Jouw opdracht —
Zet het stuk over ontwerpster Anke Loh voort na de laatste zin die er staat.

Pagina —
Anke Loh omschrijft zichzelf als ‘voortdurend op zoek’. Dat blijkt uit haar ontwerpen die komaf maken met conventies, maar ook uit haar algemene interesses. De wereld van Anke Loh, een jonge Duitse ontwerpster in Antwerpen.

In maart van dit jaar presenteerde Anke Loh haar nieuwe collectie voor het eerst middels een defilé, in de kelderverdieping van het Parijse Centre Pompidou. Er stond geen podium of lichtinstallatie opgesteld en er weerklonk ook geen muziek, wat het publiek, de uitnodiging ter hand, enigszins nerveus maakte; in het reusachtige kunstencentrum vergist men zich immers makkelijk van etage. De aanwezigen hingen dan maar wat rond of rustten uit op de her en der verspreide bankjes. Tot plots een paar meisjes in de menigte opvielen: ze keken star en toch vriendelijk voor zich uit en droegen niet meteen te plaatsen, half afhangende kleren. Een lift kwam naar beneden en er stapten andere vrouwen uit, met verknipte rokken en ontbloot bovenlichaam. Zo zwol de groep modellen aan, jongens en meisjes tezamen; ze wandelden doorheen de ruimte en gingen af en toe zitten op de traptreden. Een aantal van hen was behangen met dunne elektriciteitskabels en zwarte nopjes: luidsprekertjes, zo bleek, verbonden aan een draagbare cd-speler. De omstaanders konden enkel horen welk liedje erin speelde door zo’n speakertje tegen hun oorschelp te drukken. In een hoek lagen netjes gevouwen kledingstukken op de grond; de modellen verwisselden daar van outfit en stonden dus onder het oog van het publiek een tijd naakt. Het was een ongewone vertoning, maar Anke Loh vindt de geijkte modeshowformules ongewoon.

Aangeleverd materiaal —
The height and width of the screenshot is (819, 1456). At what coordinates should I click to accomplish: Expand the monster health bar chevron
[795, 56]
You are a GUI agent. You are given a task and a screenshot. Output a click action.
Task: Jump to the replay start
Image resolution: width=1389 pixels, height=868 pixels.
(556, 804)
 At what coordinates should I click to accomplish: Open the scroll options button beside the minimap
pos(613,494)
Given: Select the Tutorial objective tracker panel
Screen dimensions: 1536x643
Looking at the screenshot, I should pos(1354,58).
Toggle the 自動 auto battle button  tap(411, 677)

Jouw antwoord —
“Een catwalk, een rist dure mannequins, tien minuten heen en weer lopen en klaar: het is allemaal zo afstandelijk en koel”, legt ze uit. “Ieder z’n ding, maar ik denk dat er toch andere manieren zijn om kleren te tonen. Ik wou een show geven die nog iets menselijks had. Iets uitnodigends. Vandaar dat ik aan de modellen gevraagd heb tussen de mensen te lopen en hen hun muziek te laten beluisteren. Interactie en communicatie op ooghoogte. Ik wou ook niets verbergen. De meisjes kleden zich uit en aan, want dat doe je nu eenmaal als je iets anders aantrekt. Veel van de modellen kwamen uit de dans- of theaterwereld, dus die hebben minder problemen met bloot. Omdat het eigenlijk gewoon is. Dat wou ik als sfeer: gewoon. Stappen, stilstaan, contact leggen. Uit de reacties achteraf heb ik kunnen opmaken dat men het ook zo begrepen heeft. Dat deed me veel plezier.”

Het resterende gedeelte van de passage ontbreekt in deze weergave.